Seen off to the right in the very first picture in all of this is the Ridgid shopvac I'm using for this affair. It is my ersatz dust collector and general shop cleaning vac. In off-line storage I have a small dust collector that makes a real racket (from Steel City) and it should also fit into the space in the rear of the table. The problem is that if I run that and any other piece of equipment, I trip the breaker for the room. If I need to really clear the air, I can turn that on using an outlet port for a Big Gulp hood and throw that on top of something and leave the room.
One of the 'nice to have' things in the table would be a special drawer for my saw blades in the rear of the table. Neither the vac or dust collector will take up all the space and I'll have about 5" to play with under the table top in the rear. Plenty of space for rear drawers or (if I'm really clever) to make the rear part of the table a flip-up affair to get to a storage space under it. That may be beyond my capability at present, so drawers are a better answer.
With the front area semi-complete, I can put up the sides, internal wall (between the router area and the rear dust collection area) and begin running piping and tubing for the dust collection system, and the power cables to run everything. Inlets with immediate single outlet boxes in the rear will allow me to run power cables back to the rear and get a single feed for each of the router and dust collector with switches in front. Doors to get to the rear area (or lower rear area) will be cut out and concealed hinges put in for them, thus allowing easy access to the vacuum area.

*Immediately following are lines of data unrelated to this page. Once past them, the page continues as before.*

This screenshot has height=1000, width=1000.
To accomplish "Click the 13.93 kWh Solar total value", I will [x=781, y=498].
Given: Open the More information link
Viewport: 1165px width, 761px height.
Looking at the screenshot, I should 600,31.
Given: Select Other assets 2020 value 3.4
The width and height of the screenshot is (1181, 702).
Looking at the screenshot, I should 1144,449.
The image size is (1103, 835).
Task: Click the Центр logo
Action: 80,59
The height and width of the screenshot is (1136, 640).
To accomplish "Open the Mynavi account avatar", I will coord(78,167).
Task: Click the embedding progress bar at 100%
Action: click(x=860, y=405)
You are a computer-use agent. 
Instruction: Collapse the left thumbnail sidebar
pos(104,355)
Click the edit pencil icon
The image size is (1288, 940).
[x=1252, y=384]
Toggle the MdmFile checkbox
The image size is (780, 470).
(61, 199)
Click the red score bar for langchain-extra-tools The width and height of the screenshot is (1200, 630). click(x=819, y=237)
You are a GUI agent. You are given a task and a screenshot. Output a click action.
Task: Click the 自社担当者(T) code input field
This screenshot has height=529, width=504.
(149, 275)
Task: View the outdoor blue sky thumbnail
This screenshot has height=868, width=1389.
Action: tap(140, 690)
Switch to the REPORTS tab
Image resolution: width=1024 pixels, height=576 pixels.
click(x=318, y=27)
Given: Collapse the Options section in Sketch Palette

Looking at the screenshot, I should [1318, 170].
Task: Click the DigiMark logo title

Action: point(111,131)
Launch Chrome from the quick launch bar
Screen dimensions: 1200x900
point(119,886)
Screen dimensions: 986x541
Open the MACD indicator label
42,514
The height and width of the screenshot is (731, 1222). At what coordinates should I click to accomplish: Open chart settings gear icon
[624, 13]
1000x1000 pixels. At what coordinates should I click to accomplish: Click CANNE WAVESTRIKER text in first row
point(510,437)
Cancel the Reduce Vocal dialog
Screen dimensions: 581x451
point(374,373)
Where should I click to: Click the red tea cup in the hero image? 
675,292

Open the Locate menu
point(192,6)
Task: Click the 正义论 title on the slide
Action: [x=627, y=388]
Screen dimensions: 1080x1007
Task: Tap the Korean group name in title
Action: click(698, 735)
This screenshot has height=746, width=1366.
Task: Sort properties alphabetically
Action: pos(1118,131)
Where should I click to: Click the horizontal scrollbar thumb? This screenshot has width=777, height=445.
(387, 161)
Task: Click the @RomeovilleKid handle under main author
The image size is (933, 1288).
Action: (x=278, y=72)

When this is done all the routing tools get a home in one place, the dust collection gets centralized (and ports standardized), the table that all of this sits on gets to be folded up to go away someplace, and workflows get straightened out when everything has a home to go to.
After this comes a stand for the miter saw, a stand for my bench grinder (now sitting off-line due to lack of space) and the slow cleaning out to get at the raw materials necessary to build this stuff. With smaller stands and a home for the dust collecting detritus (fittings, hoses, etc.) another table can come down and the stuff under it can get shelved because the shelves will then be accessible! Glory Be! While there will still be large pieces of equipment, they will be mobile and easy to move, and those that have work tops will have a common height so that they can serve as run-out tables, supports or other fine things as yet undecided. I might even put together a proper stand for my drill press so that its table can be at a common height... then I might even get to put together a seamless workflow utilizing everything... what a thought! Then, maybe, a special table for small piece finishing and firearms cleaning that I can SIT AT!
More than a body can handle, I know.
I learn a lot along the way by trial and error and this is necessary knowledge. Right now it is one step at a time. They are small steps, yes, but steps nonetheless, until I can get to that day when I'm doing something other than building equipment to do things I want to do. Making the tools to make the tools so I can actually get to make things I want to make.